Pero nosotros nunca lo hicimos, y aquella espiral volvía a apoderarse de nosotros, y volvíamos a implicarnos en aquel torrente de sentimientos que nos arrastraba sin remedio. Quizás tampoco tratásemos de impedirlo, pero para cuando lograbas secar mis ojos, tus labios siempre trataban de alcanzar los míos, sin rastro de compasión, pero con ese gusto amargo que deja tratar de recuperar algo que nunca fue tuyo. El desenlace solía ser también repetitivo; la añoranza se hacía dueña de nuestra piel, y acabábamos dejándola al descubierto mezclándola con sentimientos encontrados, sábanas frías, y los zapatos con el tacón que tú eligieras. Y otra vez, Dani, un nuevo comienzo; yo volvía a sentir, como en aquella vieja canción de Fito, que tú no eras sin mí, y yo sólo era contigo; y tú jugabas a regalarme los oídos con promesas que terminé por saberme de memoria, de aquellas que hablaban de un futuro juntos, de amor eterno, de tratarme como una reina. Nunca me interesó nada, niño, salvo la certeza de que siempre estarías a mi lado, que se apoderaba de mí en aquellos momentos. Siempre había algo que regresaba, aunque pasara el tiempo, y tú y yo lo sabíamos, porque cada vez se abrían brechas más grandes entre nosotros; volvían los rencores, las peleas, las discusiones, las ganas de salir huyendo que éramos incapaces de reprimir. Y yo acababa por alejarme buscando unos brazos como los tuyos, que nunca supe ni pude encontrar. Se acabó nuestro tiempo, y eso es lo que más me duele. Porque el día que decidiste desaparecer para siempre sin darme explicaciones, sólo pude quedarme sentada en el sofá, y susurrar al viento que entraba por la ventana.
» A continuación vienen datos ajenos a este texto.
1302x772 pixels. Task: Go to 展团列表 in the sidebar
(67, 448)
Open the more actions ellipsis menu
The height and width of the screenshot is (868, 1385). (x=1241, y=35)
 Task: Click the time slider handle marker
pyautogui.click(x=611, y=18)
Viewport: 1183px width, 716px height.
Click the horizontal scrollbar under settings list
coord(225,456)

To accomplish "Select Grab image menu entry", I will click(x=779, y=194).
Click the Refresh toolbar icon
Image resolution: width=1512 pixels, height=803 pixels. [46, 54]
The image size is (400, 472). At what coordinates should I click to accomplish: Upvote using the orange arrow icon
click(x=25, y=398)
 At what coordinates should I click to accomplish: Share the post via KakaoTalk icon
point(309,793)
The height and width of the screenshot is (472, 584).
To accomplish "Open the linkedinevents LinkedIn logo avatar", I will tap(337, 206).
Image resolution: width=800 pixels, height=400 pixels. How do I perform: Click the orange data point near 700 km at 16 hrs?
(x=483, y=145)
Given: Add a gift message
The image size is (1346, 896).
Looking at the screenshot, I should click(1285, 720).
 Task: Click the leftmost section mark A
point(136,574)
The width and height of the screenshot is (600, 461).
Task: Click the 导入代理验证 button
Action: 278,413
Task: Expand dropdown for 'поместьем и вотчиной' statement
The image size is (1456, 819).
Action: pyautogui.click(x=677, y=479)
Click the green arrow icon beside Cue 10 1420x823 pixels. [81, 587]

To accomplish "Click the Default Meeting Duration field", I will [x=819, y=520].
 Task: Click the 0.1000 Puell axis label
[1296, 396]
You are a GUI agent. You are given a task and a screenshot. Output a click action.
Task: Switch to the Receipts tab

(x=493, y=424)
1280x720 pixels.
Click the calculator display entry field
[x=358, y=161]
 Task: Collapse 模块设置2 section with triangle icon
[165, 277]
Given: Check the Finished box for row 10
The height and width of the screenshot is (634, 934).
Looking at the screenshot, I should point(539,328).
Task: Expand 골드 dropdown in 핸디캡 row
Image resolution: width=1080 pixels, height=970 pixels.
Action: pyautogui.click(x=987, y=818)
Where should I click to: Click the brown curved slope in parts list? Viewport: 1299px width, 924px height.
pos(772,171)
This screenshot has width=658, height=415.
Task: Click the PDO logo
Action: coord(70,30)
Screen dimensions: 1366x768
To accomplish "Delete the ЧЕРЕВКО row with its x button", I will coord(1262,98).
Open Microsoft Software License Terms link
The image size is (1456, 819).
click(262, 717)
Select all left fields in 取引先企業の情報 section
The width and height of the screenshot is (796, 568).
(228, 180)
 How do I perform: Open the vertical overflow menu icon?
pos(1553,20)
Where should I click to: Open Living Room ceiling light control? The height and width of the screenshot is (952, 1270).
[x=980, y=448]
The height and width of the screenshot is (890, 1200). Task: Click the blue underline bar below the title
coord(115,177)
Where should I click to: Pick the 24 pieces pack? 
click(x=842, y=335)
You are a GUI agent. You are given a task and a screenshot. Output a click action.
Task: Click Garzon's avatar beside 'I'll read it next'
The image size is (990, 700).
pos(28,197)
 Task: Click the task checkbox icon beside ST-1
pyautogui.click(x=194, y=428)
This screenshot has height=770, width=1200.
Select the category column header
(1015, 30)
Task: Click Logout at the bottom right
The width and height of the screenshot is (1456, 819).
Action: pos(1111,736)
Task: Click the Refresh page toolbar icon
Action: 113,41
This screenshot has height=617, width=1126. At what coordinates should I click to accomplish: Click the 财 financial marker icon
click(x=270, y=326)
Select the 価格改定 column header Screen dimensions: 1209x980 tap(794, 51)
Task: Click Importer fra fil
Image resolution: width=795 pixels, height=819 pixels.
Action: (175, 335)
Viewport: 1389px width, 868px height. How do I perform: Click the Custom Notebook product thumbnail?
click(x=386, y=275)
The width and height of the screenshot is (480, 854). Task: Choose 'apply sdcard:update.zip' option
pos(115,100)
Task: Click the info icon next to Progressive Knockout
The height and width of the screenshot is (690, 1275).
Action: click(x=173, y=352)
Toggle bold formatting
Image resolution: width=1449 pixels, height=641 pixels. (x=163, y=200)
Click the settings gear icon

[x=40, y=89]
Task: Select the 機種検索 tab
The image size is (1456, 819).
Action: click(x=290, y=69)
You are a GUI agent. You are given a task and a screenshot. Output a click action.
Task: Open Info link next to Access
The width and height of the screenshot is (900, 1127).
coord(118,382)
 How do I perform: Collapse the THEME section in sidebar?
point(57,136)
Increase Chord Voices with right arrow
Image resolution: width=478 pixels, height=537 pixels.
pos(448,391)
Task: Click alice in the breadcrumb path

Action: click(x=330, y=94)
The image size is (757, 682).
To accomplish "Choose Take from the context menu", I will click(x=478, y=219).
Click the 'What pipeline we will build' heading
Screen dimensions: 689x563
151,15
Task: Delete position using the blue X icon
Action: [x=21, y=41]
—Al final tenías que dejarme sola.

Y luego salí huyendo como un tiro, buscándote en los sitios que siempre fueron nuestros. En la última fila de nuestro cine, en el parque, en nuestro restaurante de comida rápida, en la playa, en mi cama y en el bar de abajo, en los pubs de tu ciudad y las salas de conciertos. A tu casa no pude ir, tenía miedo de que te hubieras ido de verdad sin haberte dicho nunca que no quiero perderte. Por eso me fui a comprar los zapatos con los tacones más altos, niño, esos que sabía que iban a gustarte, para demostrar que nosotros nunca quisimos aprender de las caídas que nos separaban. Porque sólo nos merecíamos estar juntos, y nunca lo logramos, y este será siempre tu fetiche, y ya no tengo tu mano para afianzar mi paso. Nueve centímetros y medio, Dani, y ni siquiera sé caminar con ellos.